Many Sparrows

I am 8, I am reading the dictionary, I have been through the American Medical Association book four times front-to-back. I read Wilde and Poe and understand light refraction. I dissect dead turtles and frogs. I measure the doppler effect of large farm trucks on the endless expanse of 1980s country roads. I write my first terrible poem. I ask questions that have no answer. I live in my head. I talk to God. I have seen a unicorn.

When I walk into a first- or second-grade classroom, I am greeted by name. I am sat next to the other Jessica with anxiety less placid on her face because I am the better liar. I am older. The Jessicas have parted—I am a stranger, she has become a shell. We still share the same sadness.

I am 22, I have had two children. I have not stayed in college. A former teacher says, ‘You should have done more with your life.’ She won’t look me in the eye — two more teachers walk by. My worth has regressed to zero. I spend seventeen years trying to make it one. I am an imposter. That gifted child is dead; what is left is a stranger, a shell. The Jessicas are both me.

Where do you fit if the dream of you, the projection on the white wall, is no longer you? What if you aren’t even the white wall, but the chipped paint of it, clinging to remain vertical, but in one move or three a scraper has come, a fresher paint in a fabulous color as the new background, where even the projections are muted or lost altogether?

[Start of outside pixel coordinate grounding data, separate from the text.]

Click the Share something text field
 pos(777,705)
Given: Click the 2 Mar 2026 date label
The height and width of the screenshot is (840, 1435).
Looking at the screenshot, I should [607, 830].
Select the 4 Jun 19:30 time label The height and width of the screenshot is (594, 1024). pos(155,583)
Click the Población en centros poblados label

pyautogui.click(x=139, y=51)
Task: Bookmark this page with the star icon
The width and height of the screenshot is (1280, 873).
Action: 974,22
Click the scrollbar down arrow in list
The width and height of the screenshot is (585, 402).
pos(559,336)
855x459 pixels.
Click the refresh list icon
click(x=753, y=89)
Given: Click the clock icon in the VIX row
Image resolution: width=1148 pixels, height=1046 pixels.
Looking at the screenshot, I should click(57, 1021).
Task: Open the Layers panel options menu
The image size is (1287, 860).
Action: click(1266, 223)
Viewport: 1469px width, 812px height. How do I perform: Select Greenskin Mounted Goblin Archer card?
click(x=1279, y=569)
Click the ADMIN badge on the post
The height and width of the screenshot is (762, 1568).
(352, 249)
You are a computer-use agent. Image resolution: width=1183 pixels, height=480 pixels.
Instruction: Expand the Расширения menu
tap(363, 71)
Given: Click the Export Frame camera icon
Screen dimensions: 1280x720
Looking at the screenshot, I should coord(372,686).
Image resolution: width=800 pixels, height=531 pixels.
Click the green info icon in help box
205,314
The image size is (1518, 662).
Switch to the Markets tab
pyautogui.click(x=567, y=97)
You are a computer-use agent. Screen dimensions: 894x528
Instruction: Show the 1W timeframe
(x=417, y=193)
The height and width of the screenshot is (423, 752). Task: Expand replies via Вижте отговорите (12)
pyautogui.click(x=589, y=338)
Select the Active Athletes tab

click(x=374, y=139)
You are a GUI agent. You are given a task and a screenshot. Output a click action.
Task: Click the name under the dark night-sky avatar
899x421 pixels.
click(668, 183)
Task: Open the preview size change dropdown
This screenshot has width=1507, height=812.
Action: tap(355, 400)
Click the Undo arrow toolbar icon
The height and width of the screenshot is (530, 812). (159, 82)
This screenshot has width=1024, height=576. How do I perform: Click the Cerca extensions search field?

My daughter has written a poem that rivals college grads. My sons compose on the piano and fight to play drums after brain surgery and create wily cartoons just because they can. One plans a life and wants to fly. Another daughter is a cheetah. In a microcosm, I am neither Jessica. I live in my head. I talk to God. I know unicorns are real.

Someone says to me, ‘You will go to grad school. And you’re not quitting.’ He is the second son who heard someone else say, ‘You should have done more with your life.’ He was six months old. He looks me in the eye. He does not say, ‘You are a stranger, you are a shell.’

He knows me by many names. He remembers me reading Wilde and Poe to him. He remembers learning about light refraction when he was 8. He believes there is no value high enough for me. My daughter writes, ‘You are the best mom in the world. No one else could have raised me.’ They love when I make dinner and have ideas for their video games. I am at every game. I have hours ranked with pilots and doctors for the time I have sat in vehicles waiting outside practices and lessons. I am up any night. I am one cry away.

She is clothed with strength and dignity, and she laughs without fear of the future.